Außerdem gibt es noch die Dimension, dass wenn PolizeibeamtInnen eine Straftat sehen und nichts tun, sie später automatisch noch mit einem anderen Straftatbestand des Strafgesetzbuches konfrontiert sind, nämlich Strafvereitelung im Amt. Das heißt, wenn sie nicht auf der Stelle was tun, dann müssen sie sich nach aktueller Gesetzeslage später, wenn sie die KollegInnen doch noch anzeigen, dafür rechtfertigen. Aber das ist natürlich keine Rechtfertigung, nicht einmal eine Entschuldigung, zumal die Staatsanwaltschaften und Gerichte solche Konstellationen entsprechend würdigen. Sie haben es jetzt auch beim G20-Einsatz. Ich kenne nicht eine Remonstration, obwohl dutzende rechtswidrige Handlungen durch Polizeibeamte stattgefunden haben. [Eine Remonstration ist im deutschen Beamtenrecht ein schriftlicher oder verbaler Widerspruch gegen eine Weisung durch einen Vorgesetzten, die zu einer Überprüfung der Weisung und gegebenenfalls zu einer Entbindung von der Gehorsamspflicht führt, critica-Redaktion].

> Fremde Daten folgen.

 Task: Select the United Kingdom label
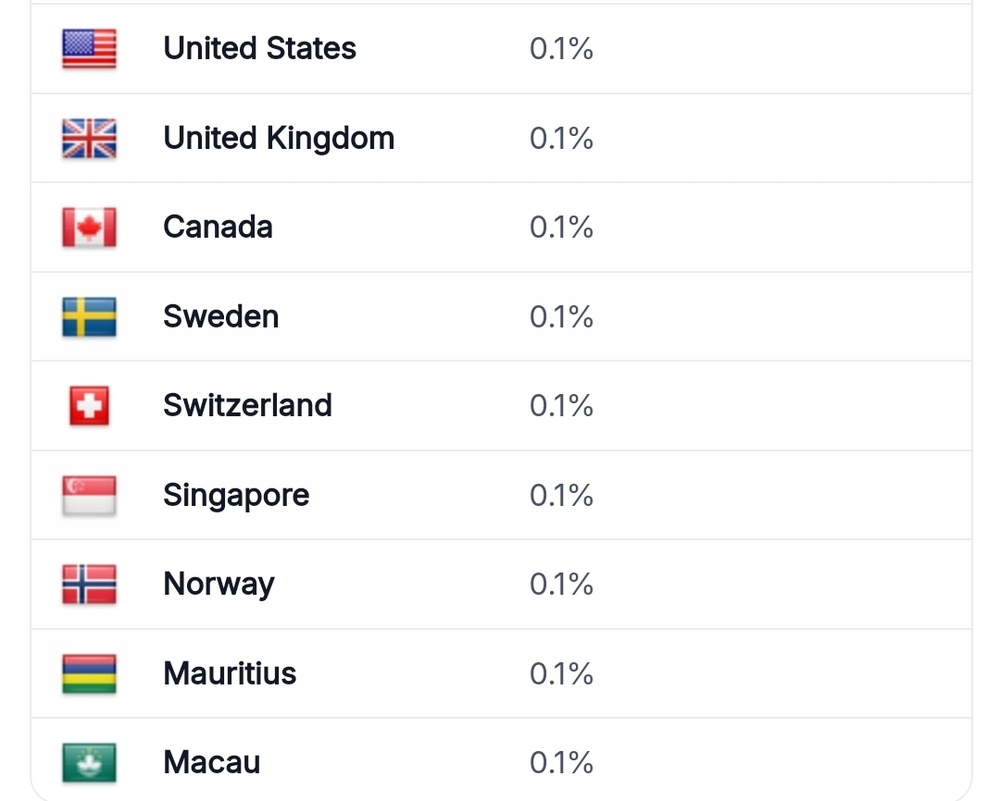pos(279,138)
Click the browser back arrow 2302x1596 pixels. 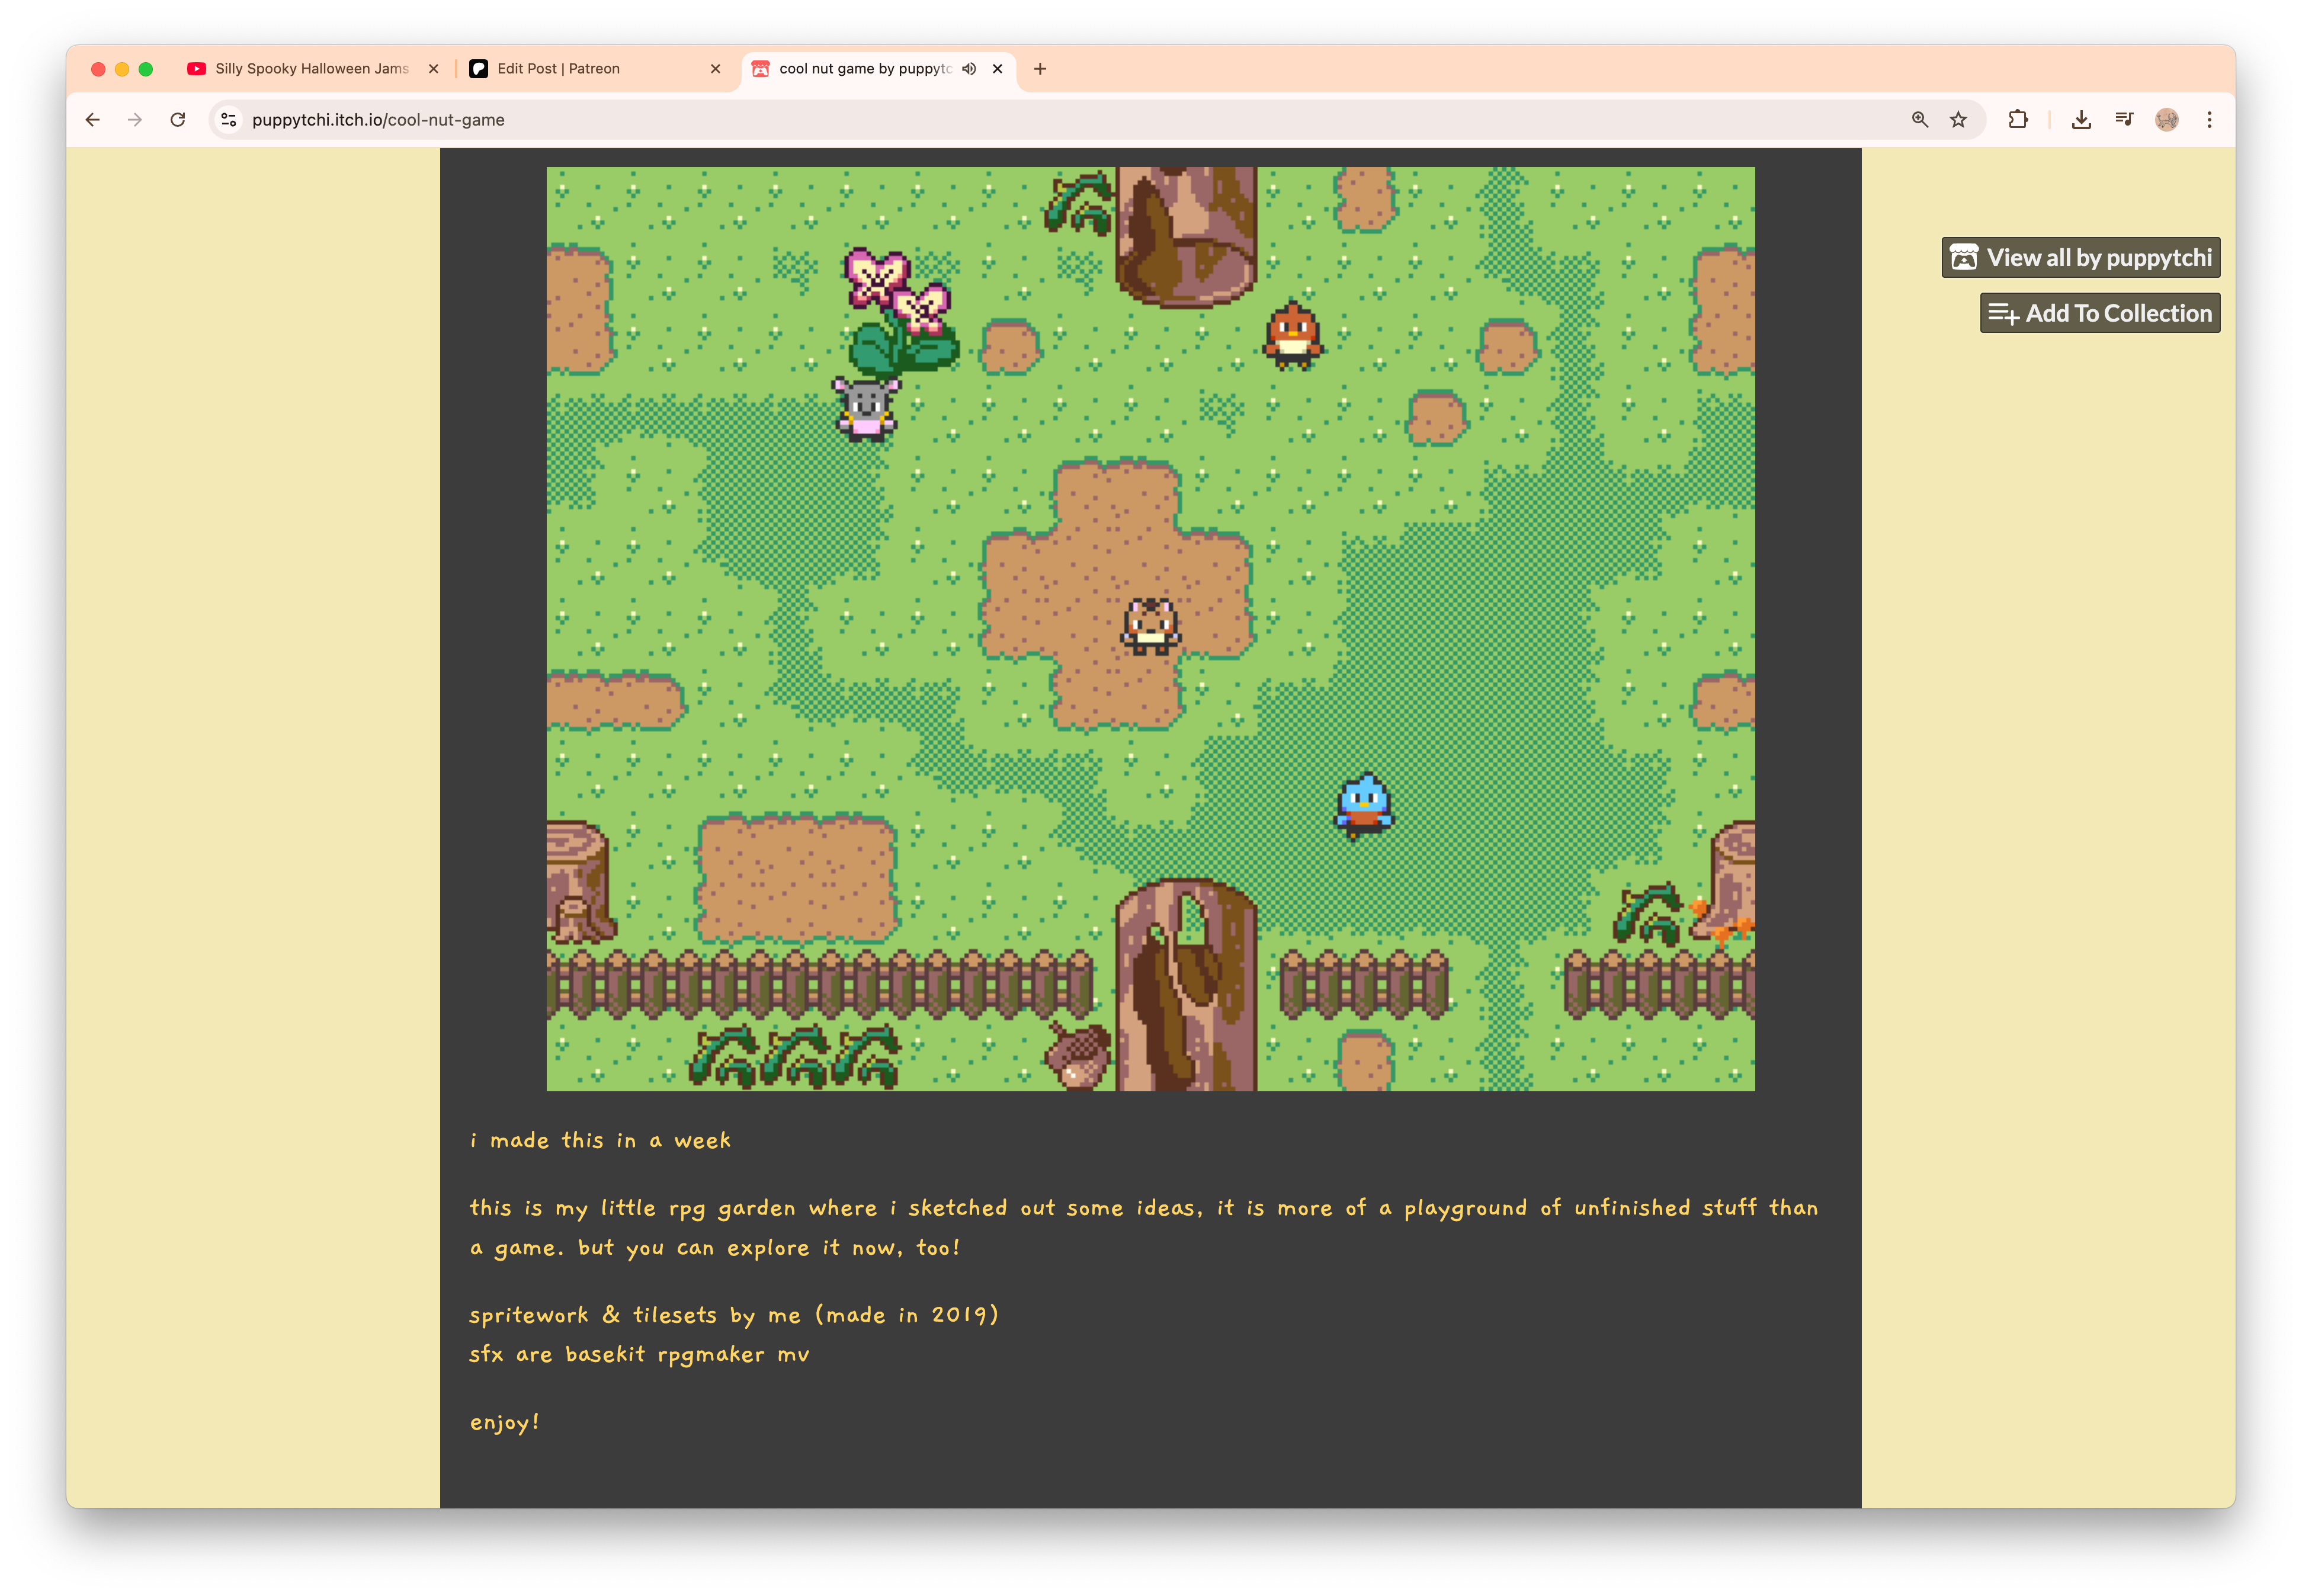[x=93, y=120]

Man kann das auch nicht gleichsetzen mit Straftaten, die von Autonomen oder wem auch immer dort begangen wurden, weil das BürgerInnen sind. Die handeln privat, auf eigene Rechnung. Hier handeln PolizeibeamtInnen aus der Rolle des staatlichen Gewaltmonopols. Das ist eine ganz andere Qualität.

Wenn der Staat sagt, wir haben das Gewaltmonopol, ihr Bürger habt das nicht selbst zu regeln und sich dann mal eben um 10.000 oder 8.000 Polizeibeamte bei der Öffentlichkeitsarbeit vertut, während nicht eine der Straftaten, die jetzt PolizeibeamtInnen vorgeworfen werden durch eingesetzte Polizeibeamte angezeigt wurde, dann war es das für den Rechtsstaat. Dann darf man ihn langsam als Potemkinsches Dorf bezeichnen.